發布時間:2020/7/20 14:58:28   閱讀次數:


 堿基編輯技術(Base editing)是基于CRISPR/Cas系統發展起來的新型靶基因修飾技術,在2017年被Science雜志評為年度十大科學技術突破之一。現有堿基編輯技術可編輯的類型局限于C:G>T:A或A:T>G:C的堿基替換。雖然利用同源重組等方法理論上也可以實現任意類型堿基的編輯,但因其極低的效率和復雜的操作,應用范圍也相對有限。2019年10月,哈佛大學DavidLiu研究團隊在哺乳動物中開發了基因組引導編輯系統,為在植物中進行堿基自由編輯提供了新的方向和思路。

 

 最近,我院玉米DNA指紋及分子育種北京市重點實驗室基因組編輯團隊在Cell旗下植物頂級期刊Molecular Plant(即時IF=13.1,生物學Q1期刊)上發表了題為“Versatile Nucleotides Substitution in Plant Using an Improved Prime Editing System”的研究文章,成功建立了一種高效的植物引導編輯技術,突破了原來堿基編輯技術的限制,實現了堿基替換(C:G>A:T和A:T>C:G)及堿基轉換(C:G>G:C和A:T>T:A),尤其在面對多堿基編輯情況時,該技術更加高效和精準。本研究首先對動物細胞中報道的引導編輯技術系統進行了啟動子置換和密碼子優化,并在穩定轉化的T0苗中進行了技術測試,結果發現該系統雖然工作,但與在動物細胞中相比,效率普遍較低。當利用自切割多肽串聯表達PE系統和篩選標記,改由玉米的泛素基因啟動子驅動,并配合使用強化sgRNA引導時,引導編輯技術的效率得以大幅提升,平均提升8倍以上,其中增效最高的靶點效率提升至26%,增加了21倍,而且在原來不工作的絕大多數靶點上也都實現了堿基的精確編輯。就精準性而言,除了在兩個效率較高的靶點上檢測到了少量非預期插入和刪除外,其他靶點都僅含有預先設計的堿基替代,表明該技術的精確度是可以信賴的。值得一提的是,本研究選擇的目標靶點大部分都是在生產實踐中有重要應用價值,但現有堿基編輯技術不能編輯或編輯效率極低的靶點,如吡氟氯禾靈除草劑抗性位點和乙酰乳酸合成酶抑制劑抗性位點等,引導編輯技術在這些位點上的編輯成功,顯示了該技術在作物精準快速育種方面的潛力。

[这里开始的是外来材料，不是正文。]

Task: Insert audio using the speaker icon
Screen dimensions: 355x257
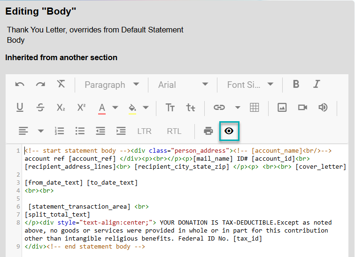Action: point(323,108)
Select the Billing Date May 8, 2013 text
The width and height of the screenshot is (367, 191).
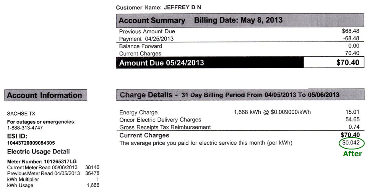tap(238, 20)
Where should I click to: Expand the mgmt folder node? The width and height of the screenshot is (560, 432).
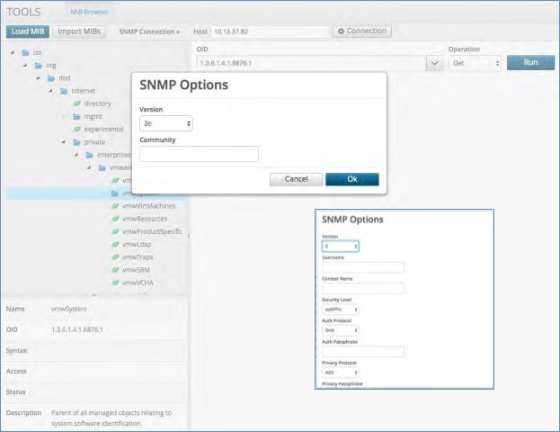[63, 116]
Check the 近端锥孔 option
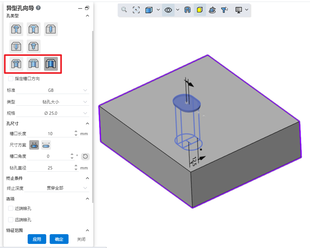Screen dimensions: 310x248 11,208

本研究與最近在Nature biotechnology上及同期背對背發表的相關研究都是聚焦于植物引導編輯技術,有些數據可以相互驗證,但大家在基礎系統及優化手段上各不相同,并在增效辦法上具有很強的互補性,共同為未來的植物引導編輯技術優化和應用提供了基礎,一起為植物功能基因組學優異等位基因研究、水稻、玉米等重要農作物的快速、精準育種提供技術支撐。

 

 徐雯、張成偉為本文共同第一作者,楊進孝為通訊作者。本研究得到北京學者(BSP041)和我院創新團隊項目(JNKYT201603)資助。玉米基因組編輯團隊是2017年由玉米DNA指紋及分子育種重點實驗室引進建設的技術創新團隊,目前團隊主要聚焦于堿基編輯、精確替換、組學編輯及其在玉米和水稻等作物中的高效應用。這是該團隊自引進以來在國際學術期刊上發表的第6篇高水平研究論文。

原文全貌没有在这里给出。